Material for this exercise:
☆ ☆ ☆ ☆ ☆

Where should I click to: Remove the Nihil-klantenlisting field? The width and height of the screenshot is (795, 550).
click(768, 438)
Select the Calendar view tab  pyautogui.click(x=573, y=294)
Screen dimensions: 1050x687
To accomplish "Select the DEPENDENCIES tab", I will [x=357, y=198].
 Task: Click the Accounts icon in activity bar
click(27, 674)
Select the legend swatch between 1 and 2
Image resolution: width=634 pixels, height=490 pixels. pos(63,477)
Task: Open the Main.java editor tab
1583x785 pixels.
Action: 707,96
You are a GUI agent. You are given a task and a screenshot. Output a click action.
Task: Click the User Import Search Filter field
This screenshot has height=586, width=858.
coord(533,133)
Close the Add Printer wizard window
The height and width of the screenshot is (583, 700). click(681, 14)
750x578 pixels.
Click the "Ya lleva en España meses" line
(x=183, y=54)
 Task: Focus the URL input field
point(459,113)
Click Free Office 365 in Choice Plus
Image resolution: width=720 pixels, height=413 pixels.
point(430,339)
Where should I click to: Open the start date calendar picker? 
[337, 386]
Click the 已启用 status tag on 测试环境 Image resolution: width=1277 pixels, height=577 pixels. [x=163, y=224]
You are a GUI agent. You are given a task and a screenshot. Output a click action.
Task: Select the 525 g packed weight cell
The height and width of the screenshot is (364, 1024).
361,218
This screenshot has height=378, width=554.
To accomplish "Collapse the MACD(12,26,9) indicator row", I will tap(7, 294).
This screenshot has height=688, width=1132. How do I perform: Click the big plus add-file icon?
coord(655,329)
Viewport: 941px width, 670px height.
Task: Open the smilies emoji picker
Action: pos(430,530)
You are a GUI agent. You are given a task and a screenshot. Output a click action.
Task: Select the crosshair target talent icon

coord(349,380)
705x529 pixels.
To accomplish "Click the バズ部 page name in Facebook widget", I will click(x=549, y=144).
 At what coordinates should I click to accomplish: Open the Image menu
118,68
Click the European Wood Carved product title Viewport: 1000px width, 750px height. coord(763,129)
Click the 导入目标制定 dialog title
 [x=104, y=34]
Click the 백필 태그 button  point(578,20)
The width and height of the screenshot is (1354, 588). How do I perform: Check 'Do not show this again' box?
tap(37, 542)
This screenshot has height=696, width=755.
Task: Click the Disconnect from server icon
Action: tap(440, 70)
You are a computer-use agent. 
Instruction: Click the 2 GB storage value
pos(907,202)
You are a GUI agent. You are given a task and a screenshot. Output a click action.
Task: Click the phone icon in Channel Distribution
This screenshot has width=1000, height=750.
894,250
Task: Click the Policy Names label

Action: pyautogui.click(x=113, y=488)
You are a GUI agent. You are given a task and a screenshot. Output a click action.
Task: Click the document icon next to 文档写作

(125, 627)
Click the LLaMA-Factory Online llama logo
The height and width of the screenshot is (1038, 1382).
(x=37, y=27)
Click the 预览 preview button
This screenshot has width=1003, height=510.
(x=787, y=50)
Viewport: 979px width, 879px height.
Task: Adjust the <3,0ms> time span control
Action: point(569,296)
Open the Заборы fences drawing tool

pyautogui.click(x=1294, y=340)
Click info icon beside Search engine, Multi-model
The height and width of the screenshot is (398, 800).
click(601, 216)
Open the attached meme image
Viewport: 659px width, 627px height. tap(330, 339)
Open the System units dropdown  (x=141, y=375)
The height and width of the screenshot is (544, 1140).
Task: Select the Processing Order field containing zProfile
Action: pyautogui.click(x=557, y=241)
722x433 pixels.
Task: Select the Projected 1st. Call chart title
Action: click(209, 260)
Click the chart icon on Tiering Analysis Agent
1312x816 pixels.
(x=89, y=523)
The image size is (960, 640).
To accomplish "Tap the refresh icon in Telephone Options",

☆ ☆ ☆ ☆ ☆

What is expected: Retype each entry exactly.

Written solution:
Where should I click to: Remove the Nihil-klantenlisting field? The width and height of the screenshot is (795, 550).
click(768, 438)
Select the Calendar view tab  pyautogui.click(x=573, y=294)
Screen dimensions: 1050x687
To accomplish "Select the DEPENDENCIES tab", I will [x=357, y=198].
 Task: Click the Accounts icon in activity bar
click(27, 674)
Select the legend swatch between 1 and 2
Image resolution: width=634 pixels, height=490 pixels. pos(63,477)
Task: Open the Main.java editor tab
1583x785 pixels.
Action: 707,96
You are a GUI agent. You are given a task and a screenshot. Output a click action.
Task: Click the User Import Search Filter field
This screenshot has height=586, width=858.
coord(533,133)
Close the Add Printer wizard window
The height and width of the screenshot is (583, 700). click(681, 14)
750x578 pixels.
Click the "Ya lleva en España meses" line
(x=183, y=54)
 Task: Focus the URL input field
point(459,113)
Click Free Office 365 in Choice Plus
Image resolution: width=720 pixels, height=413 pixels.
point(430,339)
Where should I click to: Open the start date calendar picker? 
[337, 386]
Click the 已启用 status tag on 测试环境 Image resolution: width=1277 pixels, height=577 pixels. [x=163, y=224]
You are a GUI agent. You are given a task and a screenshot. Output a click action.
Task: Select the 525 g packed weight cell
The height and width of the screenshot is (364, 1024).
361,218
This screenshot has height=378, width=554.
To accomplish "Collapse the MACD(12,26,9) indicator row", I will tap(7, 294).
This screenshot has height=688, width=1132. How do I perform: Click the big plus add-file icon?
coord(655,329)
Viewport: 941px width, 670px height.
Task: Open the smilies emoji picker
Action: pos(430,530)
You are a GUI agent. You are given a task and a screenshot. Output a click action.
Task: Select the crosshair target talent icon

coord(349,380)
705x529 pixels.
To accomplish "Click the バズ部 page name in Facebook widget", I will click(x=549, y=144).
 At what coordinates should I click to accomplish: Open the Image menu
118,68
Click the European Wood Carved product title Viewport: 1000px width, 750px height. coord(763,129)
Click the 导入目标制定 dialog title
 [x=104, y=34]
Click the 백필 태그 button  point(578,20)
The width and height of the screenshot is (1354, 588). How do I perform: Check 'Do not show this again' box?
tap(37, 542)
This screenshot has height=696, width=755.
Task: Click the Disconnect from server icon
Action: tap(440, 70)
You are a computer-use agent. 
Instruction: Click the 2 GB storage value
pos(907,202)
You are a GUI agent. You are given a task and a screenshot. Output a click action.
Task: Click the phone icon in Channel Distribution
This screenshot has width=1000, height=750.
894,250
Task: Click the Policy Names label

Action: pyautogui.click(x=113, y=488)
You are a GUI agent. You are given a task and a screenshot. Output a click action.
Task: Click the document icon next to 文档写作

(125, 627)
Click the LLaMA-Factory Online llama logo
The height and width of the screenshot is (1038, 1382).
(x=37, y=27)
Click the 预览 preview button
This screenshot has width=1003, height=510.
(x=787, y=50)
Viewport: 979px width, 879px height.
Task: Adjust the <3,0ms> time span control
Action: point(569,296)
Open the Заборы fences drawing tool

pyautogui.click(x=1294, y=340)
Click info icon beside Search engine, Multi-model
The height and width of the screenshot is (398, 800).
click(601, 216)
Open the attached meme image
Viewport: 659px width, 627px height. tap(330, 339)
Open the System units dropdown  (x=141, y=375)
The height and width of the screenshot is (544, 1140).
Task: Select the Processing Order field containing zProfile
Action: pyautogui.click(x=557, y=241)
722x433 pixels.
Task: Select the Projected 1st. Call chart title
Action: click(209, 260)
Click the chart icon on Tiering Analysis Agent
1312x816 pixels.
(x=89, y=523)
The image size is (960, 640).
To accomplish "Tap the refresh icon in Telephone Options",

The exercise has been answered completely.